Cells deficient in Artemis are more sensitive than normal cells to X‑rays and to chemical agents that induce double-strand breaks (DSBs), and they show a higher incidence of chromosome breaks following irradiation. Direct measurement of DSBs by pulsed-field electrophoresis indicates that in Artemis-deficient cells 75-90% of DSBs are repaired rapidly, just as in normal cells. However, the remaining 10-20% of DSBs that are repaired more slowly (2-24 hr) in normal cells, are not repaired at all in Artemis-deficient cells. Repair of these presumably difficult-to-rejoin breaks also requires several other proteins, including the Mre11/Rad50/NBS1 complex, the ataxia telangiectasia mutated ATM kinase, and 53BP1. Because Artemis can remove damaged ends from DNA, it has been proposed that these DSBs are those whose damaged ends require trimming by Artemis. However, evidence that both ATM and Artemis are specifically required for repair of DSBs in heterochromatin, has called this interpretation into question.

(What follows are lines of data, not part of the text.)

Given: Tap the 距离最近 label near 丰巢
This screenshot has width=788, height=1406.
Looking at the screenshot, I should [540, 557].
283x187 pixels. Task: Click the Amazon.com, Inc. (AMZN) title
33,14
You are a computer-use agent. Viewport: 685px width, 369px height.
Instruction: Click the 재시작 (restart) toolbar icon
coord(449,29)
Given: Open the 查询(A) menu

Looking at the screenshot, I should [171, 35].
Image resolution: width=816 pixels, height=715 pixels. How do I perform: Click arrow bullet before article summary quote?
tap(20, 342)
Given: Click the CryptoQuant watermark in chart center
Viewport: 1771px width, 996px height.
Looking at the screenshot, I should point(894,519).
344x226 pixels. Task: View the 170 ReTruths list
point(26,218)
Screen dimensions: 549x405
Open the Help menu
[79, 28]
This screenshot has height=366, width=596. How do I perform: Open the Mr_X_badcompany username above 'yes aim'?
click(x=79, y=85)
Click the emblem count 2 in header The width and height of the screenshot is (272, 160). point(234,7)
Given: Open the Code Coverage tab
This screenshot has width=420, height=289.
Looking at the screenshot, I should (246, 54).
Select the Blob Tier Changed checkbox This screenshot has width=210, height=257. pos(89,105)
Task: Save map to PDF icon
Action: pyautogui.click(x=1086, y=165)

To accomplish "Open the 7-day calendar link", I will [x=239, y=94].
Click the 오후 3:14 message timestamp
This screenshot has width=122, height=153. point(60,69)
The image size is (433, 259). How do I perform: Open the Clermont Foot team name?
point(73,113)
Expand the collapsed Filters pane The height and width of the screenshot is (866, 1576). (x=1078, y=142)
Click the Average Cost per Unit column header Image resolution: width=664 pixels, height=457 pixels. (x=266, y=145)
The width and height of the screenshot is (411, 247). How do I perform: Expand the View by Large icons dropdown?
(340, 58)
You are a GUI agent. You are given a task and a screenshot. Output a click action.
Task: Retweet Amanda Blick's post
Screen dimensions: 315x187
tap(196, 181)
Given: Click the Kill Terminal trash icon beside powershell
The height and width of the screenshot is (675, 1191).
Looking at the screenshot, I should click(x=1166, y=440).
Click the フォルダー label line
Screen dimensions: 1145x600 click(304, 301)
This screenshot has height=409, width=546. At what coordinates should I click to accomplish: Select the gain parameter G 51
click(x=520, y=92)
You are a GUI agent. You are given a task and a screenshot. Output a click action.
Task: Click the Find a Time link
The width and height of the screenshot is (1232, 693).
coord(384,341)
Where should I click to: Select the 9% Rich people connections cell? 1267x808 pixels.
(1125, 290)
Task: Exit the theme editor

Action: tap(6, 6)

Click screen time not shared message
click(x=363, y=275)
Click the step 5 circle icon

Artemis functions in the repair of DNA double-strand breaks that arise by induced oxidative reactions, or by endogenous reactions. Such DNA repair occurs in heterochromatin as well as in euchromatin.

== Clinical significance ==

Mutations in this gene cause Athabascan-type severe combined immunodeficiency (SCIDA).

== Interactions ==

DCLRE1C has been shown to interact with DNA-PKcs.